What the exercise asks
Having located "Task: Launch the Prime Video tile" in the records below, repeat exactly the line it is on and all subsequent lines, ending with the last.

[Stored records]
*-*-*
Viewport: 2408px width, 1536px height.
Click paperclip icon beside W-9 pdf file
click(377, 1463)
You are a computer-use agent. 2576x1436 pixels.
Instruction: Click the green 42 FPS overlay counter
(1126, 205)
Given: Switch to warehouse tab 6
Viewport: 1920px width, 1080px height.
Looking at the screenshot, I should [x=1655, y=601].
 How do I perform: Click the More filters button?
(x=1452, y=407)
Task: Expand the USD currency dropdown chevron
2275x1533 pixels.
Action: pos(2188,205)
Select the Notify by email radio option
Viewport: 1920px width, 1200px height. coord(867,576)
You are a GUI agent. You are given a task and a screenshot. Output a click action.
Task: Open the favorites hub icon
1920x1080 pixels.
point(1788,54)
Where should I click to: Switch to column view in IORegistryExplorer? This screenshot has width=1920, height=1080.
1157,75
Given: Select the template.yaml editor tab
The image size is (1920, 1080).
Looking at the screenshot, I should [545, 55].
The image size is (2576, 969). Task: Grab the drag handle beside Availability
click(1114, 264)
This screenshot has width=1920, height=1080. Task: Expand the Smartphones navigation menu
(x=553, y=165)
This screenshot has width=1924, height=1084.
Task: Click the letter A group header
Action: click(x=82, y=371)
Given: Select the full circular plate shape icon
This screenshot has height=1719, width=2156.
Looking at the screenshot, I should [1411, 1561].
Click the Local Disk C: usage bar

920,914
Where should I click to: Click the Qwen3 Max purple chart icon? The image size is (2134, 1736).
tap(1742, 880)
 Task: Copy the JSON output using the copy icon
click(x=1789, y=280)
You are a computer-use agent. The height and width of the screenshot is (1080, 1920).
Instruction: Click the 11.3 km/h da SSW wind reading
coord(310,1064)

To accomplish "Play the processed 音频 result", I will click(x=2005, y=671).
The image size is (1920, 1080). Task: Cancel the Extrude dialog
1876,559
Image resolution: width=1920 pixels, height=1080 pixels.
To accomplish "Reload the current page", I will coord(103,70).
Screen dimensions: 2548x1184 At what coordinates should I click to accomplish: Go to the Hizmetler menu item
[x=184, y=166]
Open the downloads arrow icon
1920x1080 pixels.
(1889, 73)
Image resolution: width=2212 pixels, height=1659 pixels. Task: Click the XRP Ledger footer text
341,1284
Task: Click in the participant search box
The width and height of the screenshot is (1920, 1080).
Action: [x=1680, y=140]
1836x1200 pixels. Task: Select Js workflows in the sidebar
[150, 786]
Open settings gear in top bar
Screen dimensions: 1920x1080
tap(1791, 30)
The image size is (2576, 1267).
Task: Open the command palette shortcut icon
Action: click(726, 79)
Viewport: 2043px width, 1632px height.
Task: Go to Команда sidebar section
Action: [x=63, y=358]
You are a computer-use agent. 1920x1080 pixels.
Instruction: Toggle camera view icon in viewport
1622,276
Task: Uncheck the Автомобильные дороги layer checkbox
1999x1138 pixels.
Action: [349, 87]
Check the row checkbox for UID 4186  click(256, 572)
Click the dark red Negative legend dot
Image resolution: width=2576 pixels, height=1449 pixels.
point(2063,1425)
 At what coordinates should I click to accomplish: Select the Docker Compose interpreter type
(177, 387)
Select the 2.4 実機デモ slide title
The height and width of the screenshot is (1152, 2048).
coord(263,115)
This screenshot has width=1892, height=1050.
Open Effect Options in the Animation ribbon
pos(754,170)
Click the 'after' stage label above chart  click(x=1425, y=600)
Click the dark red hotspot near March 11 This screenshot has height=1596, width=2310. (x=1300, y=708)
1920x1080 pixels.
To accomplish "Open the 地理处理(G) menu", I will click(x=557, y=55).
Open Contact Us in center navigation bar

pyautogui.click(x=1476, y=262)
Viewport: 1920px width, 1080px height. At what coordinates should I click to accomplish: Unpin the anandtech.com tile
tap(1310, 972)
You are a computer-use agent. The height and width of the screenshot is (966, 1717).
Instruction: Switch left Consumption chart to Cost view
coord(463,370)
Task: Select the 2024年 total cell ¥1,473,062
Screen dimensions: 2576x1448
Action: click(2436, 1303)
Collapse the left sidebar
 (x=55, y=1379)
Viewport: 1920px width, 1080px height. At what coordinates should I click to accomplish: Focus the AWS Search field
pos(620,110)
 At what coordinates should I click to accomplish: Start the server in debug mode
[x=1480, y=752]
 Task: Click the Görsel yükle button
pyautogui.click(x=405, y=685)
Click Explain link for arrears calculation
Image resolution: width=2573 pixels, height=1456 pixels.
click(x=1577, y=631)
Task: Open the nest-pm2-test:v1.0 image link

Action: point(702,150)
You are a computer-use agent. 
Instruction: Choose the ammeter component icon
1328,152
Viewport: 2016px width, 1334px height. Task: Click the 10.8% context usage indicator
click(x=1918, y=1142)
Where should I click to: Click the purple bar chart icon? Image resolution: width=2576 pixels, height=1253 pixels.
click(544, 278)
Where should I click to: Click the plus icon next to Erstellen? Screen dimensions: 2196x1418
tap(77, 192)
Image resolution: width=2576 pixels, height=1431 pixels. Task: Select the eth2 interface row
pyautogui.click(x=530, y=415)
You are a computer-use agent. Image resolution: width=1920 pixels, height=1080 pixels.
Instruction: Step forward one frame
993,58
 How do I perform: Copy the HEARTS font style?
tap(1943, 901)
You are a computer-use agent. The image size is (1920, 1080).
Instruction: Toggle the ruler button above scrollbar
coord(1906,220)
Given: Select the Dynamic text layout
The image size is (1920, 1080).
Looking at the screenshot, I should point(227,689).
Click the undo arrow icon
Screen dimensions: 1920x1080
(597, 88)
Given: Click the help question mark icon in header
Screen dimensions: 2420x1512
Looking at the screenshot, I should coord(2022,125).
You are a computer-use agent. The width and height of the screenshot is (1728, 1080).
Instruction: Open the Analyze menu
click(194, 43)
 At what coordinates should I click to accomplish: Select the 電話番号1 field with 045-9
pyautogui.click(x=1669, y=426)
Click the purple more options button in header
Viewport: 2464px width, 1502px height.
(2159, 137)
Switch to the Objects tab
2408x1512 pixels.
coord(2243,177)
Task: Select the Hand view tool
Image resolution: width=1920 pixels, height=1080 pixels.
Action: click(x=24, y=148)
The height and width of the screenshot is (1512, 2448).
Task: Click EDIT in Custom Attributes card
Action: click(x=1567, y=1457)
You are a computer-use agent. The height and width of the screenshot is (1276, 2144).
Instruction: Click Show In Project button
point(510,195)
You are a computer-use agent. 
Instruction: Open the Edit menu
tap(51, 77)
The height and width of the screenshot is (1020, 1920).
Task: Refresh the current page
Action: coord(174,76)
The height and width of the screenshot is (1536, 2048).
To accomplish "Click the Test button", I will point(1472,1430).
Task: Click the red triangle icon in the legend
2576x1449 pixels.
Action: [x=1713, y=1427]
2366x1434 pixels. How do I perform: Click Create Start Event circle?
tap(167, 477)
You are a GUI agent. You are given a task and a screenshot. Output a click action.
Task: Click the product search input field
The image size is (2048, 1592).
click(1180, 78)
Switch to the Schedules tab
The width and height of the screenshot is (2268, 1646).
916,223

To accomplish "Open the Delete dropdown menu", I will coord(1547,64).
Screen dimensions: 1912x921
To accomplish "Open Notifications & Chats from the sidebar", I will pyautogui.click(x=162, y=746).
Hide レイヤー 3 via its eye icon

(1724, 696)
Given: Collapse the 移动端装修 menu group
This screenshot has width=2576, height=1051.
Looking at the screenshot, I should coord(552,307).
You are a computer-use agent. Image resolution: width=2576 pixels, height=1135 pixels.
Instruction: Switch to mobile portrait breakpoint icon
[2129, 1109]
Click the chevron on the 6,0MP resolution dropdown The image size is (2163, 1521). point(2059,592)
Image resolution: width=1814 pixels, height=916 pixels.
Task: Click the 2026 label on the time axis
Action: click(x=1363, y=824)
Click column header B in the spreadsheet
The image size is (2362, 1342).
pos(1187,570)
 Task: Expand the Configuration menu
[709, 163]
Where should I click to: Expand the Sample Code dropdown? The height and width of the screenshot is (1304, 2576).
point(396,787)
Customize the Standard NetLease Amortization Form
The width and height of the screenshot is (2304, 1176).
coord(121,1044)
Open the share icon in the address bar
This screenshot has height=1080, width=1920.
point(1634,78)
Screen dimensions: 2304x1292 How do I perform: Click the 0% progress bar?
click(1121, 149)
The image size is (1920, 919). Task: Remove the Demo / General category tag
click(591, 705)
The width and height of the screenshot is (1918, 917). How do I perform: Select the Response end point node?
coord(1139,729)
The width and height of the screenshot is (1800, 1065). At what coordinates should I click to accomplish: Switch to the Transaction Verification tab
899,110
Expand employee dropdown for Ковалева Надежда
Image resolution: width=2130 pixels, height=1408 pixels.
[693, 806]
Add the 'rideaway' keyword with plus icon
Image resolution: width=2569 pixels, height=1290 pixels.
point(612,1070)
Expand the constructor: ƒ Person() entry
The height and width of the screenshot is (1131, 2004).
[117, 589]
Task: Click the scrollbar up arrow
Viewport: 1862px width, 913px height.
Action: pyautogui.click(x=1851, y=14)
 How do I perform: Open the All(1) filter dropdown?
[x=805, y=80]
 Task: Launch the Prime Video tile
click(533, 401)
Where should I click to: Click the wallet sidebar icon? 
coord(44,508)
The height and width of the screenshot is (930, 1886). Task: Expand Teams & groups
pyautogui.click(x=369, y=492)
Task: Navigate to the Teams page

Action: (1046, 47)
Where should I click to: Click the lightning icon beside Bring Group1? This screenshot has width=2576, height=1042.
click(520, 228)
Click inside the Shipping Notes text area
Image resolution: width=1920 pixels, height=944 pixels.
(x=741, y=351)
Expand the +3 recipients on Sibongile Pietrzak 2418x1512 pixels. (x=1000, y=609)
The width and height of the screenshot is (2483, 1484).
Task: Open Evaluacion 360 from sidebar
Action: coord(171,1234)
*-*-*
Exercise solution
 Task: Launch the Prime Video tile
click(533, 401)
Where should I click to: Click the wallet sidebar icon? 
coord(44,508)
The height and width of the screenshot is (930, 1886). Task: Expand Teams & groups
pyautogui.click(x=369, y=492)
Task: Navigate to the Teams page

Action: (1046, 47)
Where should I click to: Click the lightning icon beside Bring Group1? This screenshot has width=2576, height=1042.
click(520, 228)
Click inside the Shipping Notes text area
Image resolution: width=1920 pixels, height=944 pixels.
(x=741, y=351)
Expand the +3 recipients on Sibongile Pietrzak 2418x1512 pixels. (x=1000, y=609)
The width and height of the screenshot is (2483, 1484).
Task: Open Evaluacion 360 from sidebar
Action: coord(171,1234)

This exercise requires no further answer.